An abstract optimization objective for the AutoRL environment.

It can be wrapped around the training function to calculate the objective. We do this be overriding the __new__() function. It allows us to imitate the behaviour of a basic function while keeping the advantages of a static class.

KEY: str¶

RANK: int¶

abstract static __call__(train_func, objectives, optimize_objectives)[source]¶

Wraps the training function with the objective calculation.

Parameters:

train_func (TrainFunc) – Training function to wrap.
objectives (dict) – Dictionary to store objective.
optimize_objectives (str) – Whether to minimize/maximize the objectve.

Returns:

Training function.

Return type:

TrainFunc

__lt__(other)[source]¶

Implements “less-than” comparison between two objectives. Used for sorting based on objective rank.
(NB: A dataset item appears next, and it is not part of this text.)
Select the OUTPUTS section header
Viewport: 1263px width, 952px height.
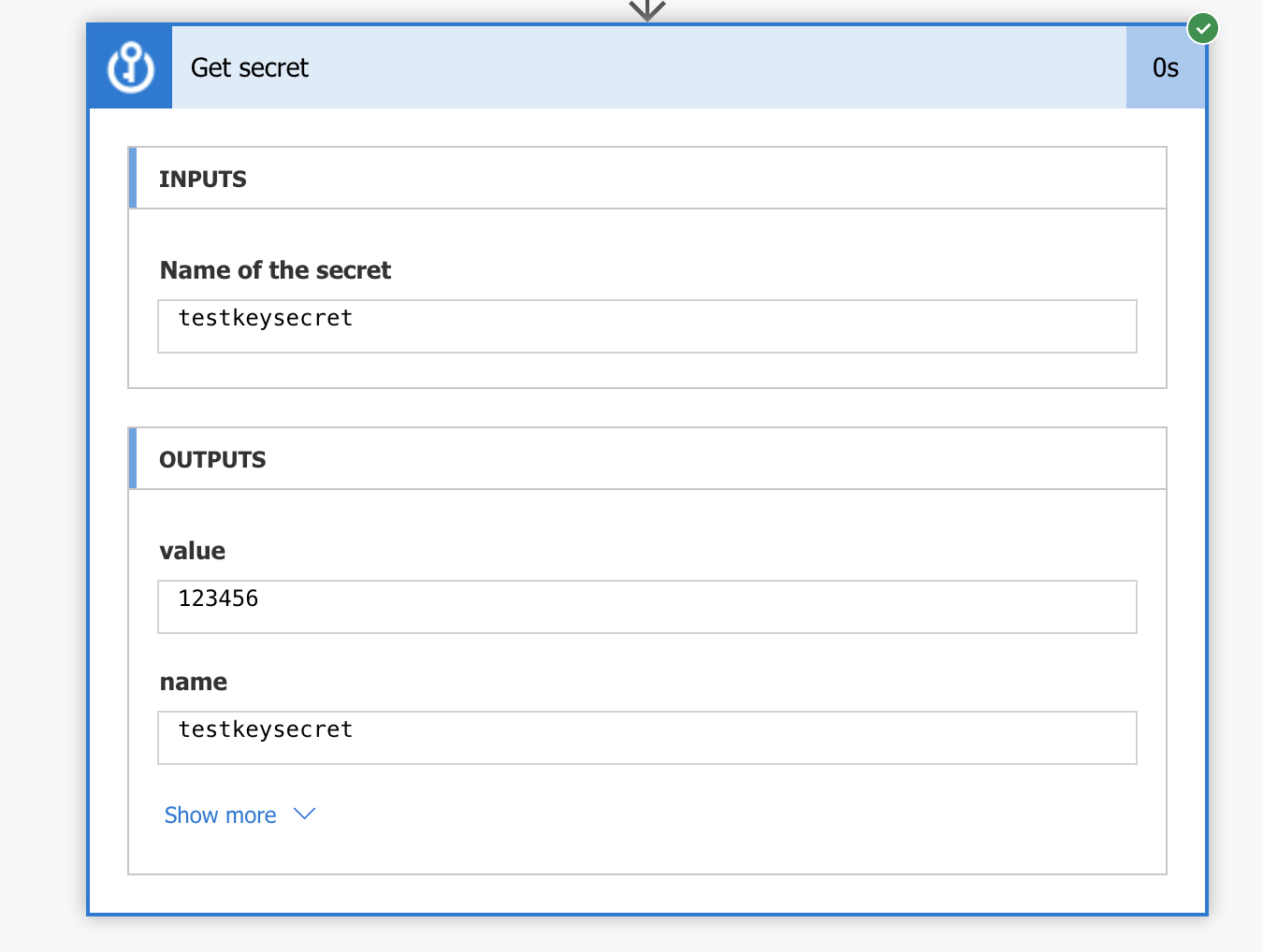647,458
Parameters:: other (Objective) – Other Objective to compare to.
Returns:: Whether this Objective is less than the other Objective.
Return type:: bool

static __new__(cls, *args, **kwargs)[source]¶

Creates a new instance of this objective and directly wraps the train function.

This is done by first creating an object and subsequently calling self.__call__().
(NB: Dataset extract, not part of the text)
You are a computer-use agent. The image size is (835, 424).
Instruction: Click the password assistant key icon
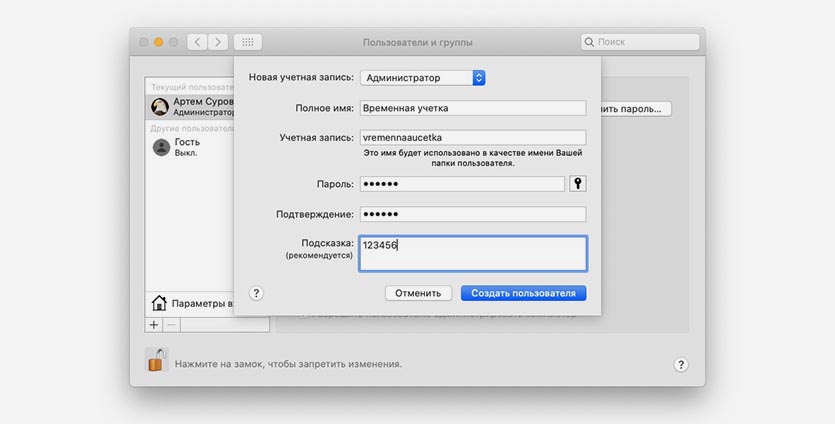tap(577, 184)
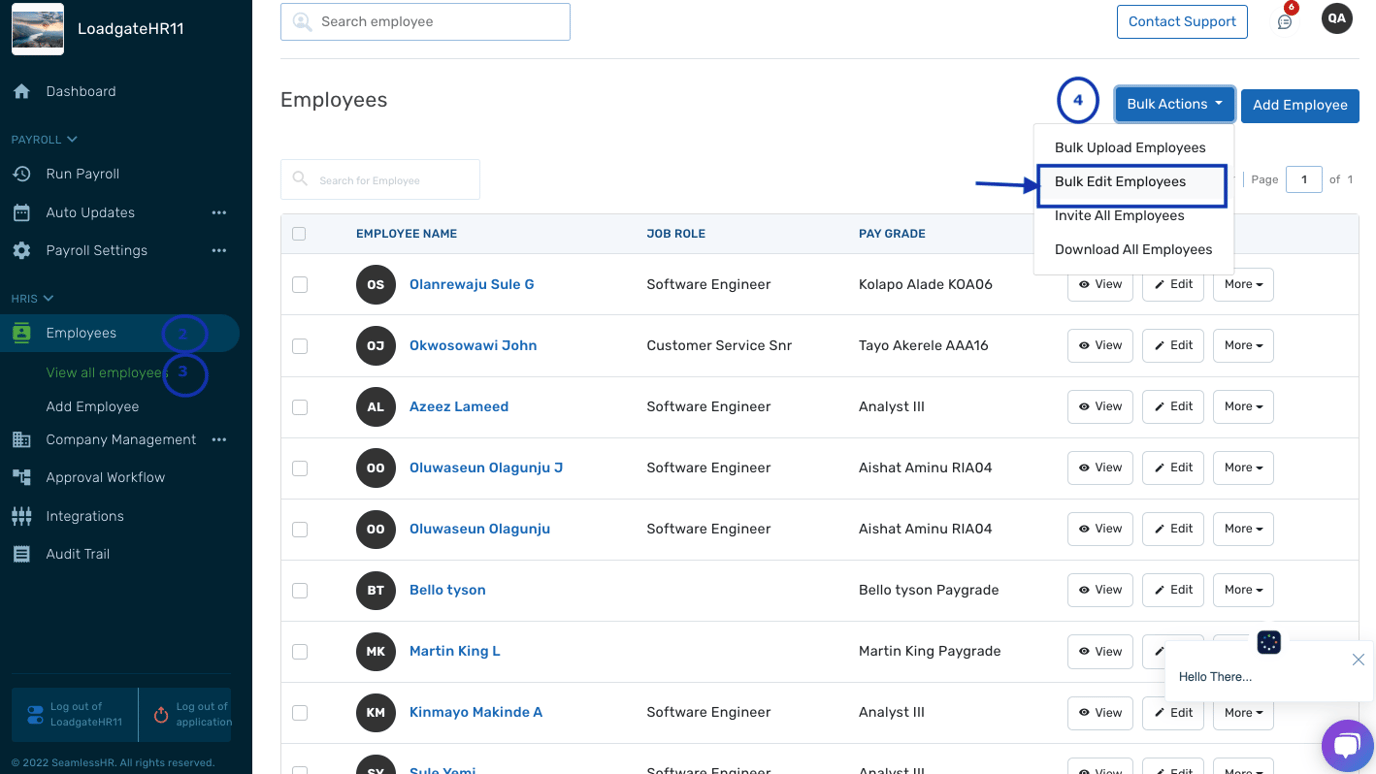Tick the checkbox next to Azeez Lameed

point(299,406)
Returns:: Wrapped training function.
Return type:: TrainFunc

abstract static get_spec()[source]¶

Returns a dictionary containing the specification of the objective.

Returns:: Specification.
Return type:: dict

class arlbench.autorl.objectives.RewardMean(*args, **kwargs)[source]¶

Bases: Objective

Reward objective for the AutoRL environment. It measures the mean of the last evaluation rewards.

KEY: str = 'reward_mean'¶

RANK: int = 2¶

static __call__(train_func, objectives, optimize_objectives)[source]¶

Wraps the training function with the reward mean calculation.

Return type:: Callable[[DQNRunnerState | PPORunnerState | SACRunnerState, PrioritisedTrajectoryBufferState, int | None, int | None, int | None], tuple[DQNState, DQNTrainingResult] | tuple[PPOState, PPOTrainingResult] | tuple[SACState, SACTrainingResult]]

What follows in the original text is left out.